Published on : Monday, October 1, 2018
Marriott International’s planned growth reinforces its commitment to Africa and underscores the substantial emphasis that countries across Africa are placing on the travel and tourism sector. The company estimates that the five new projects signed will drive investment of over $250 million by the property owners and will generate substantial economic activity.
“Marriott International’s acquisition of Protea Hotels followed by the acquisition of Starwood Hotels & Resorts Worldwide has given an impetus to our organic growth on the continent. Today we are seeing strong owner interest in our brands, backed by our combined loyalty program, the collective strength of our global platform and our highly-experienced, local teams,” said Alex Kyriakidis, President and Managing Director, Middle East and Africa, Marriott International. “African economies have sustained unprecedented rates of growth, which have mainly been driven by a strong domestic demand, improved macroeconomic management and increased political stability.
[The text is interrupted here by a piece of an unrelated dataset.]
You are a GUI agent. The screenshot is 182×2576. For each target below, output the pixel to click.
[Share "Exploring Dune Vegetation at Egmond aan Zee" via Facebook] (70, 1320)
The continent is still under capacity as far as branded hotel supply is concerned, presenting us with a fantastic opportunity to grow our brands and enhance our footprint,” he added.
Today, Marriott International is present in 21 countries on the African continent: Algeria, Djibouti, Egypt, Ethiopia, Gabon, Ghana, Guinea, Kenya, Malawi, Mali, Mauritius, Morocco, Namibia, Nigeria, Rwanda, Seychelles, South Africa, Tanzania, Tunisia, Uganda and Zambia. The company is set to expand into new markets including Benin, Botswana, Ivory Coast, Mauritania, Mozambique and Senegal.